Please read and follow these instructions in order to try these past workshops on your own.

Data visualization in R using ggplot2

R has a beautiful set of plotting capabilities that allow it to produce publication-quality graphs very easily and quickly. A commonly used package for making graphs in R is called ggplot2. This “Grammar of Graphics” package (hence ‘gg’) has become very popular beacuse it has great documentation, tutorials, and cheatsheets (see the Resources links on the bottom), in addition to it being fairly easy to learn and use.

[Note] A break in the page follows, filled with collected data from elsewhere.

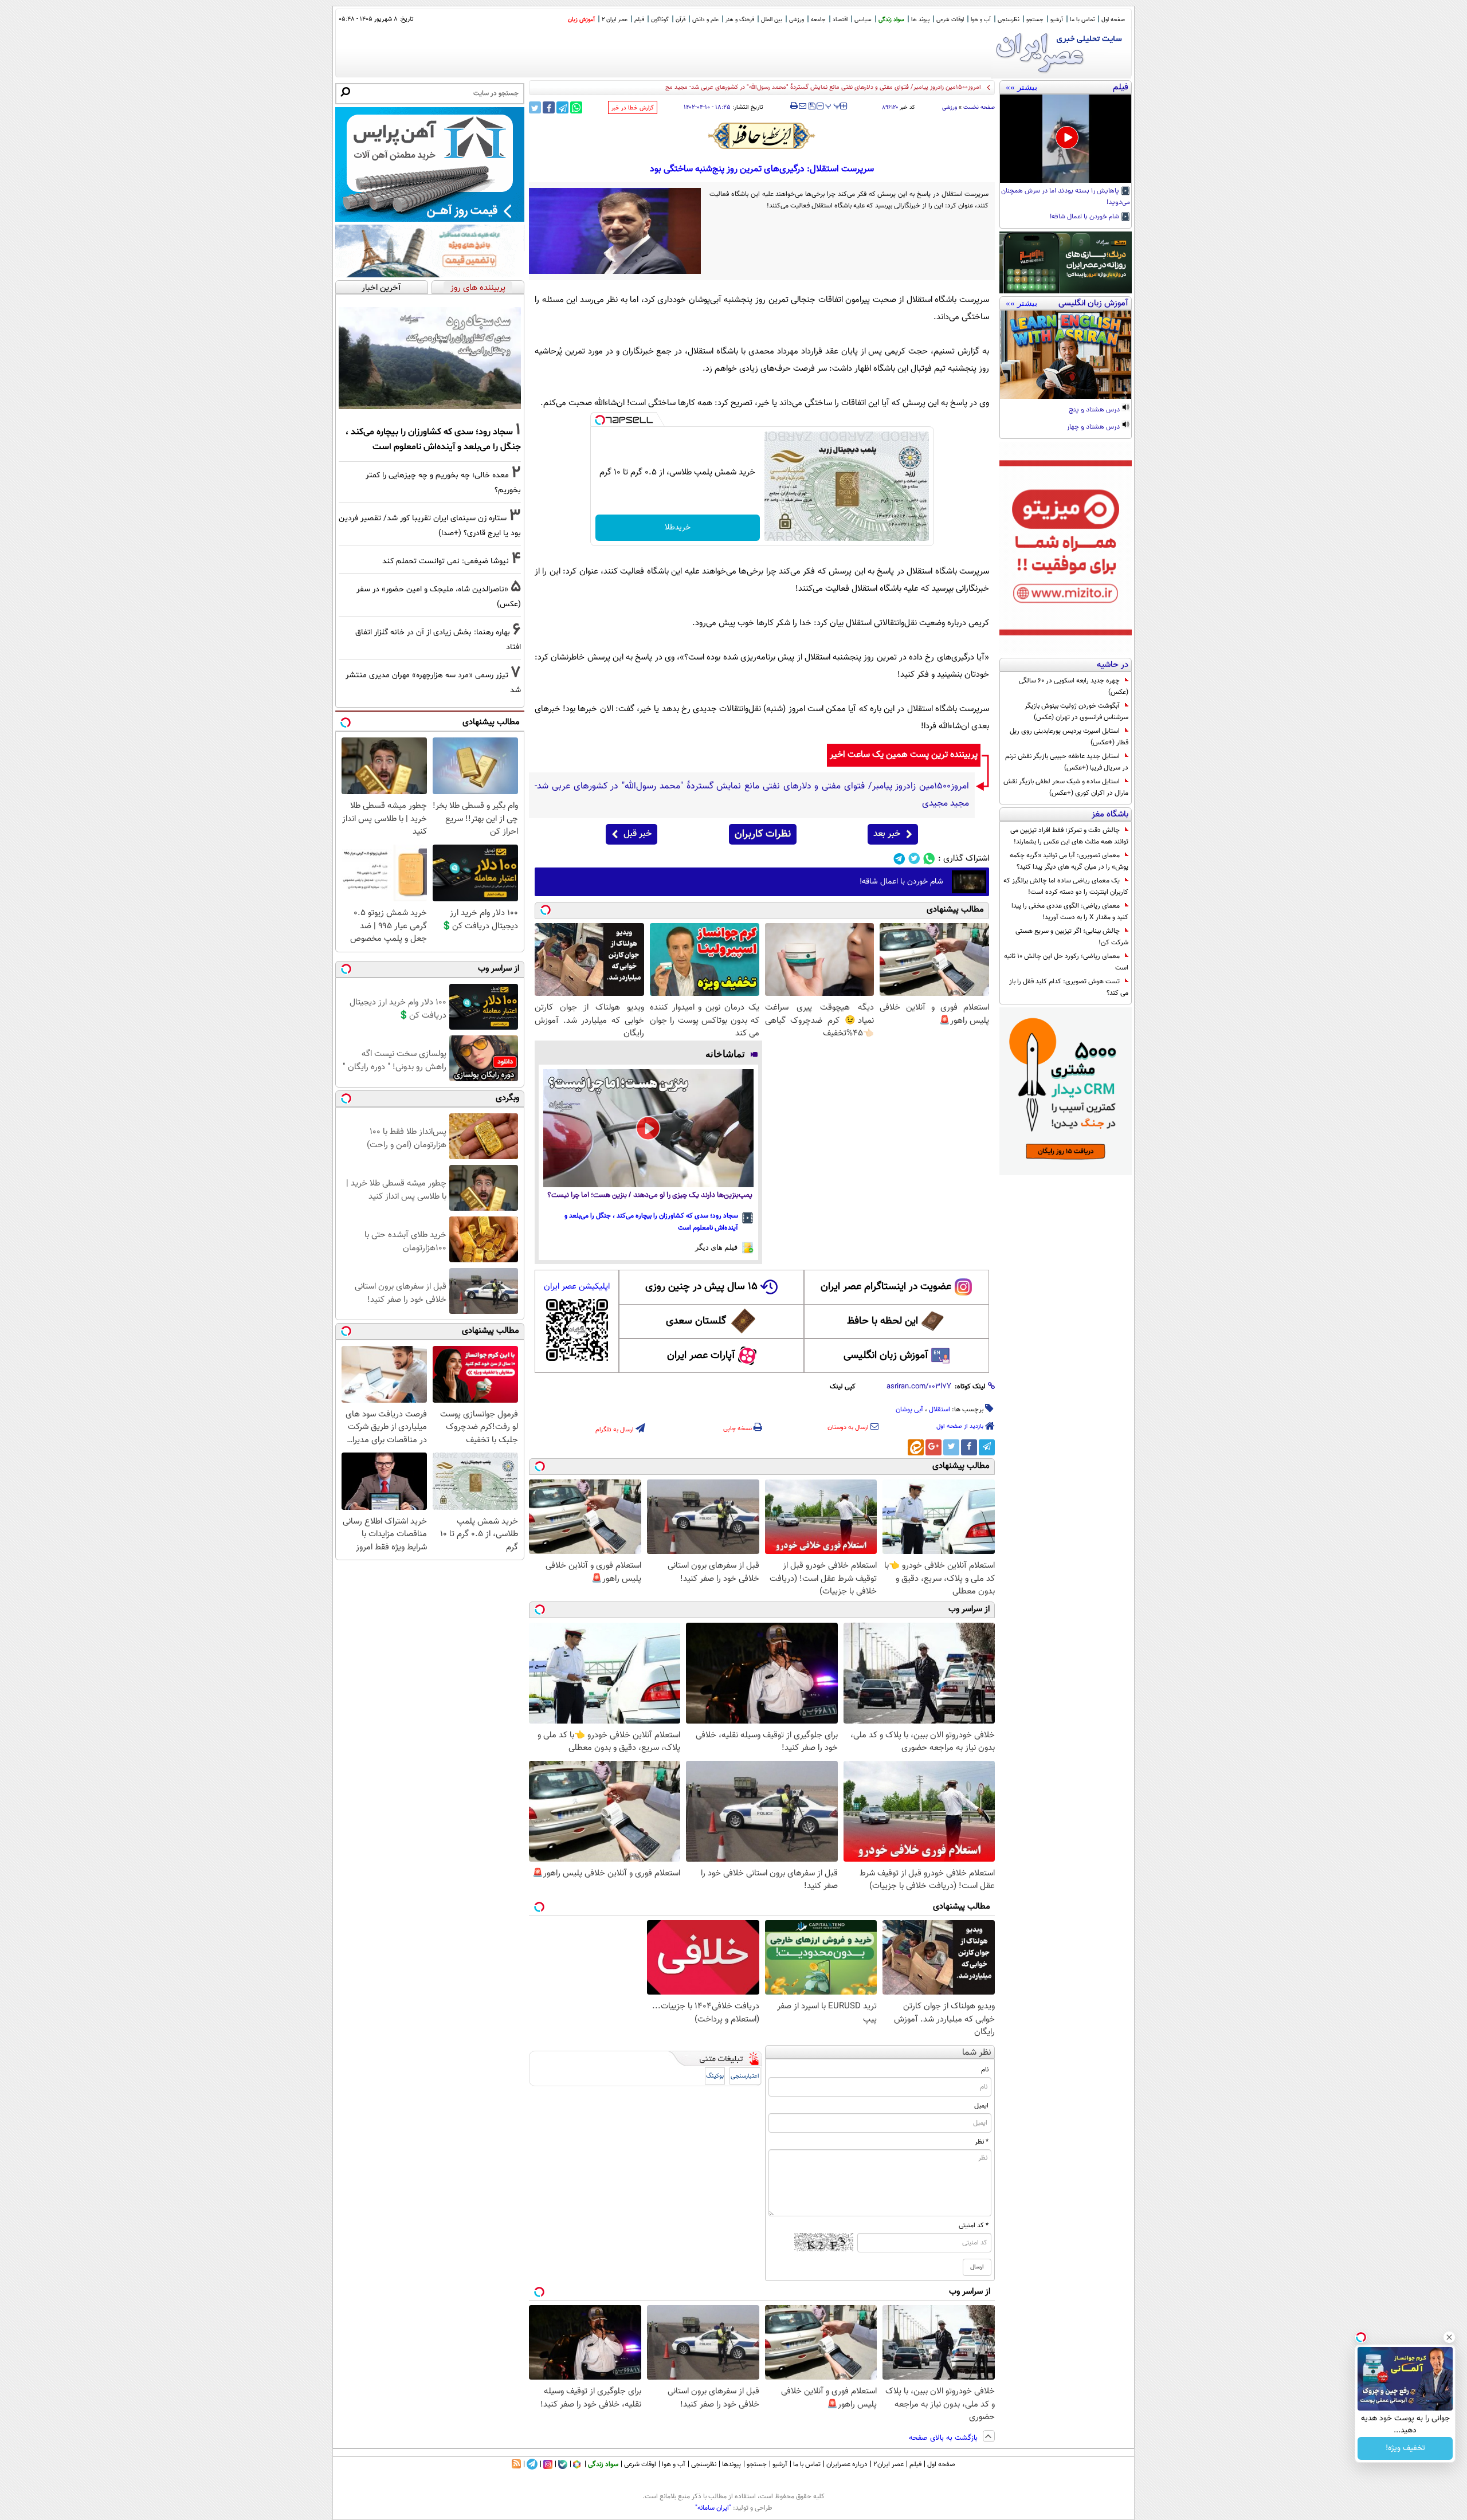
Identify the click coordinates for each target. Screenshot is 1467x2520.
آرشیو (1056, 19)
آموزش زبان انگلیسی (886, 1356)
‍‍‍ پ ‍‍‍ (833, 104)
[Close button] (1449, 2337)
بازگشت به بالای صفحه (944, 2438)
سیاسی (863, 19)
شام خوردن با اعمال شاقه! (1085, 217)
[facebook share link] (549, 107)
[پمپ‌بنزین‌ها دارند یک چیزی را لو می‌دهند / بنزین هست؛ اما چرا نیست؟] (648, 1128)
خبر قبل (637, 834)
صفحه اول (1113, 19)
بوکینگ (715, 2076)
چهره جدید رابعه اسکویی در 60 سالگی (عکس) (1073, 686)
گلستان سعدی (696, 1321)
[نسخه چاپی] (794, 106)
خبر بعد (886, 834)
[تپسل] (600, 420)
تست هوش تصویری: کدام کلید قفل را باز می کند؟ (1068, 987)
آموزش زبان (581, 19)
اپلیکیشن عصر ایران (577, 1286)
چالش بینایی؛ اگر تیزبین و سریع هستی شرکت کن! (1071, 937)
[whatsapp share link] (576, 107)
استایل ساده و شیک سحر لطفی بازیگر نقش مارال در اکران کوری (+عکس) (1065, 787)
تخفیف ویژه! (1405, 2448)
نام (985, 2069)
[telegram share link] (562, 107)
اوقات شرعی (950, 19)
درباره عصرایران (847, 2464)
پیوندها (731, 2464)
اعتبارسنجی (745, 2076)
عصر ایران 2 (614, 19)
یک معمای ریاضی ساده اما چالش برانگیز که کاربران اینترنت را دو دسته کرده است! (1065, 886)
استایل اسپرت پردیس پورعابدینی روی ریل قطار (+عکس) (1069, 737)
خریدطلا (678, 527)
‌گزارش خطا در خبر (632, 108)
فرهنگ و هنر (739, 19)
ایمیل (981, 2106)
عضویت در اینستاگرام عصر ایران (886, 1287)
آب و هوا (981, 19)
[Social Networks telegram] (899, 859)
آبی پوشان (909, 1409)
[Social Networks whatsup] (929, 859)
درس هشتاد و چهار (1094, 427)
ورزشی (796, 19)
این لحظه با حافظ (882, 1321)
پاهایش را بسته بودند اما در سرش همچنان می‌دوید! (1065, 197)
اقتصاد (840, 19)
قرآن (680, 19)
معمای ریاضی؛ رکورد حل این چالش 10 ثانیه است (1066, 962)
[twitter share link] (535, 107)
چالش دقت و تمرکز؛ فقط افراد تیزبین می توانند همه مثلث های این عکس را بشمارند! (1069, 836)
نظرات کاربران (763, 834)
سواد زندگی (891, 19)
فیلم (639, 19)
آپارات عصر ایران (701, 1356)
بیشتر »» (1021, 87)
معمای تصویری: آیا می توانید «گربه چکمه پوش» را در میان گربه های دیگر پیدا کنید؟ (1069, 861)
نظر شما (976, 2053)
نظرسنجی (1008, 19)
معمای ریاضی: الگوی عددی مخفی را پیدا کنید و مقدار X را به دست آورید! (1069, 912)
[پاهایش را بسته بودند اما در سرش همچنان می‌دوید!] (1065, 139)
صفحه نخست (979, 107)
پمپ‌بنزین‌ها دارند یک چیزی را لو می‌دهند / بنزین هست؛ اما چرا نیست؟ (649, 1195)
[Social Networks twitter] (914, 859)
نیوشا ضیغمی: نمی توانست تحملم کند (445, 561)
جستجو (1035, 19)
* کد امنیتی (974, 2225)
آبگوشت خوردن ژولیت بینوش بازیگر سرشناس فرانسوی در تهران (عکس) (1076, 712)
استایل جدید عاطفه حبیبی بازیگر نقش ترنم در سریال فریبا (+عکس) (1066, 762)
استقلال (939, 1409)
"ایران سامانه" (713, 2508)
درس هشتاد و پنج (1095, 410)
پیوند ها (920, 19)
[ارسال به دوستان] (802, 106)
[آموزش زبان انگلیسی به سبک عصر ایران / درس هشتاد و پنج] (1065, 355)
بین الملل (771, 19)
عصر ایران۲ (888, 2464)
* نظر (982, 2142)
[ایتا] (916, 1447)
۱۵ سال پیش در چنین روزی (701, 1287)
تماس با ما (1082, 19)
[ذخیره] (811, 107)
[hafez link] (762, 136)
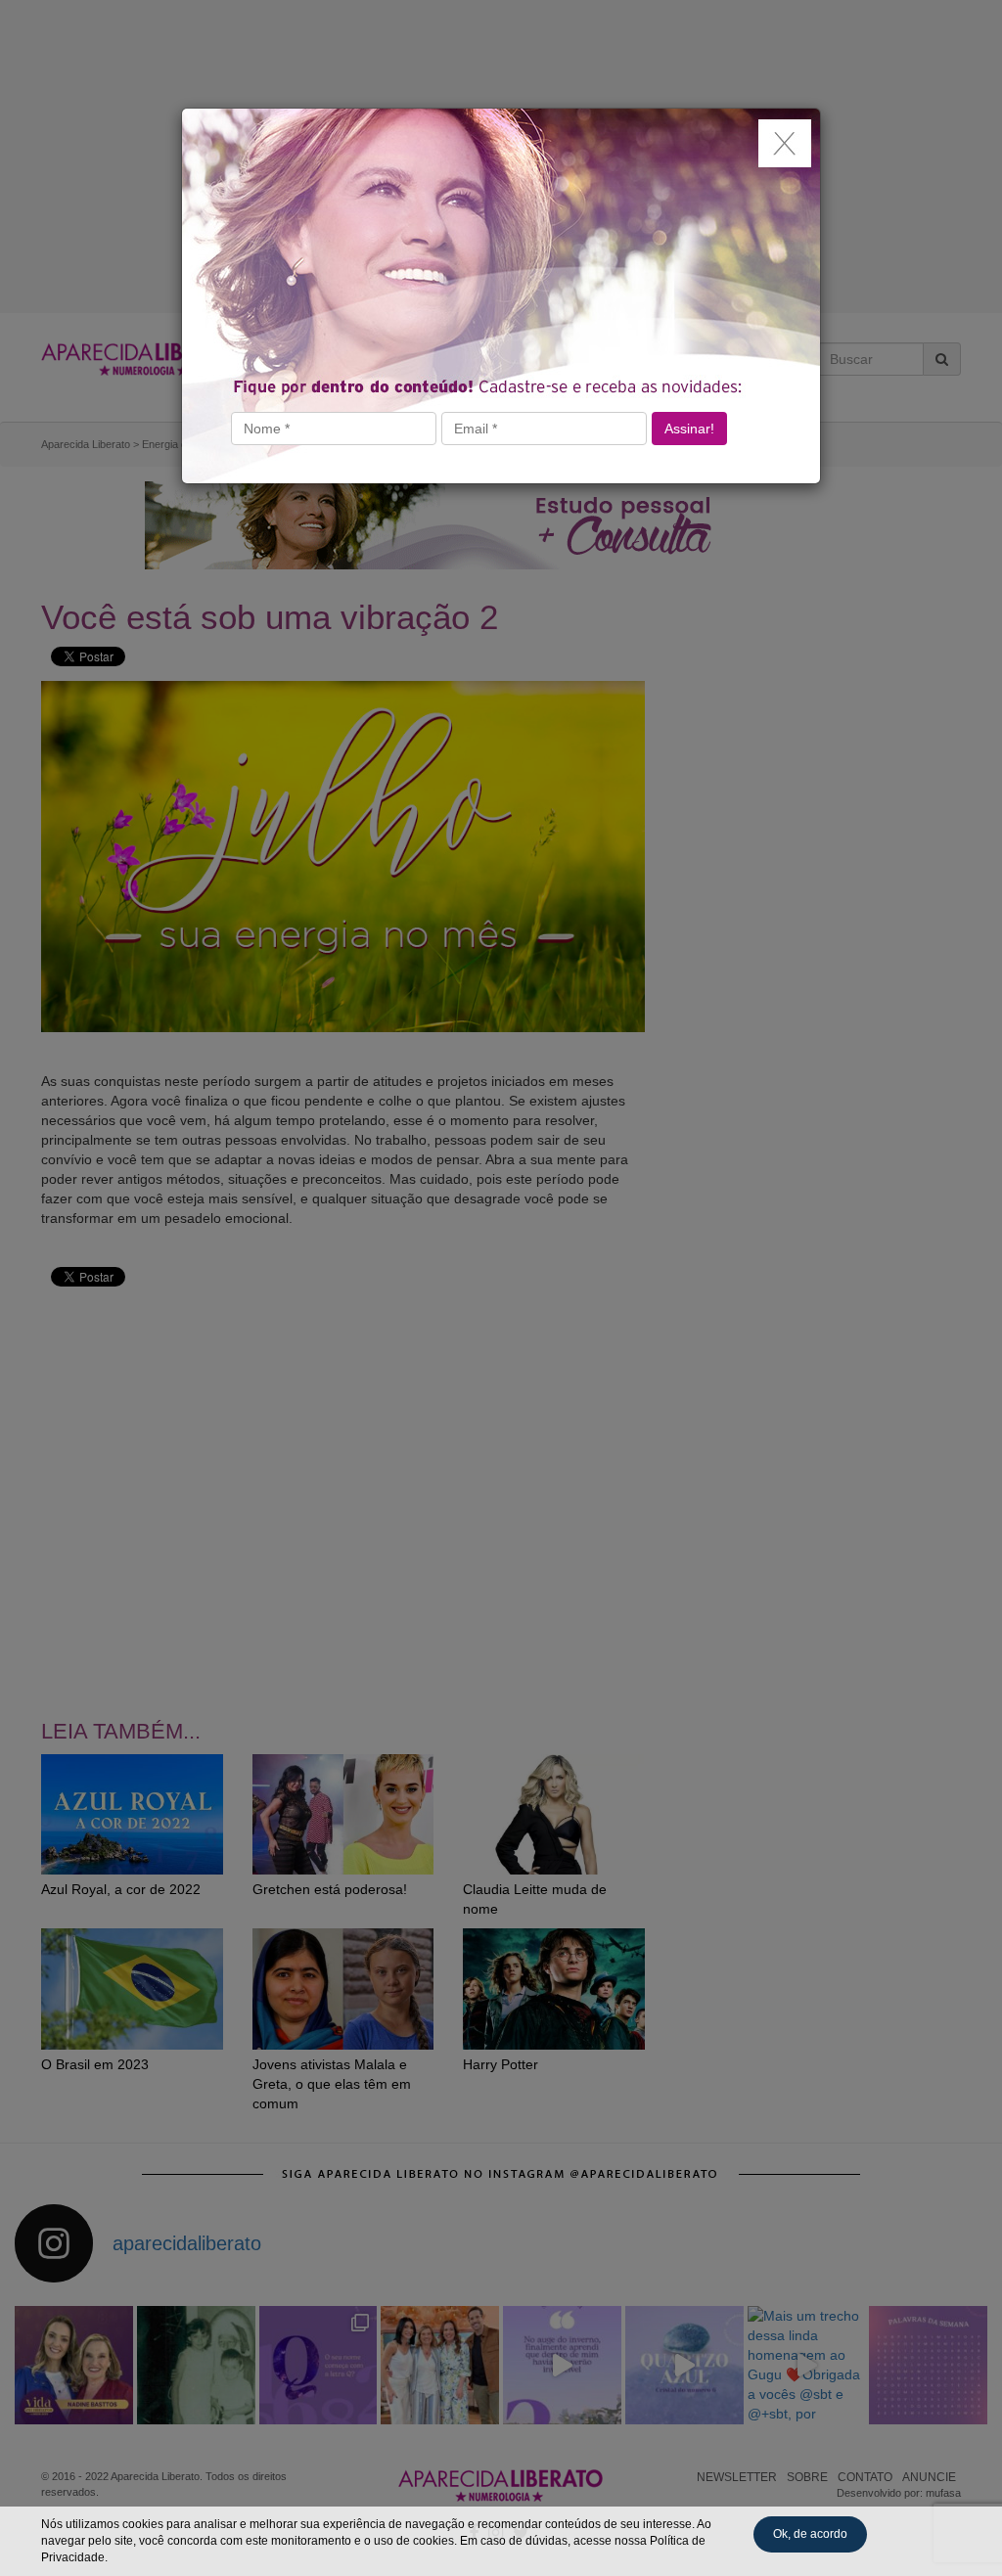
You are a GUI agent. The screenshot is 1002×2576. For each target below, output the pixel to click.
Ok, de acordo (810, 2534)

So let’s get started. Load up the package:

library(ggplot2)

Before starting, there is major assumption here for making plots: that your data is already cleaned up and tidy, ready for plotting and analysis. If it isn’t, finish that part of your work first!

Let’s look over two datasets. I’m using two here because one contains a lot of continuous data (swiss) and the other contains more discrete data (mpg). Use colnames to look at the column names of your dataset:

colnames(swiss)
#> [1] "Fertility"        "Agriculture"      "Examination"     
#> [4] "Education"        "Catholic"         "Infant.Mortality"
colnames(mpg)
#>  [1] "manufacturer" "model"        "displ"        "year"        
#>  [5] "cyl"          "trans"        "drv"          "cty"         
#>  [9] "hwy"          "fl"           "class"

Alright, let’s do some simple plotting here. Standard plots include:

  • Line graph
  • Scatterplot
  • Scatterplot with a regression/smoothing line
  • Barplot
  • Boxplot

The nice thing about ggplot2 is it is based on layers. You start with the base ggplot function, and using + you add additional layers with the geom_ commands. Each type of layer ends in the type it is trying to create; so a line graph would be geom_line, a scatterplot would be geom_point, a bar would be geom_bar, and so on. Where you put the geom_ in the layer will dictate where it will be placed on the final plot. The other thing to use in ggplot2 is the aes command, which stands for the aesthetics… or rather, what data and values you actually want to plot. So aes(x = Height, y = Weight) would put Height on the x-axis and Weight on the y-axis. Let’s try it out.

Common plots

Line graph: Fertility by Agriculture

ggplot(swiss, aes(x = Fertility, y = Agriculture)) +
    geom_line()

plot of chunk lineplot

Scatterplot: Education by Examination

ggplot(swiss, aes(x = Education, y = Examination)) +
    geom_point()

plot of chunk scatterplot

Scatterplot with regression/smoothing lin: Education by Examination

Using loess smoothing line:

ggplot(swiss, aes(x = Education, y = Examination)) +
    geom_point() +
    geom_smooth()
#> `geom_smooth()` using method = 'loess'

plot of chunk smooth

… or a simple linear regression line:

ggplot(swiss, aes(x = Education, y = Examination)) +
    geom_point() +
    geom_smooth(method = 'lm') # lm = linear model

plot of chunk lmsmooth

Barplot: Number of vehicle types (class)

ggplot(mpg, aes(x = class)) +
    geom_bar()

plot of chunk barplot

Boxplot: Vehicle type (class) by highway miles/gallon (hwy)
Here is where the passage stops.